──────── INPUT DATA
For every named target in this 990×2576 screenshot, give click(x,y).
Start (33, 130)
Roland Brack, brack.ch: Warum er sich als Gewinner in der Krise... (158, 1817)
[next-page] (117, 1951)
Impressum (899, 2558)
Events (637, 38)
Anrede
────────────────
## ASSIGNMENT
Could you reproduce, exactly as written, the lines running from the one with "Roland Brack, brack.ch: Warum" to the end of the entries above?

## WRITTEN ANSWER
Roland Brack, brack.ch: Warum er sich als Gewinner in der Krise... (158, 1817)
[next-page] (117, 1951)
Impressum (899, 2558)
Events (637, 38)
Anrede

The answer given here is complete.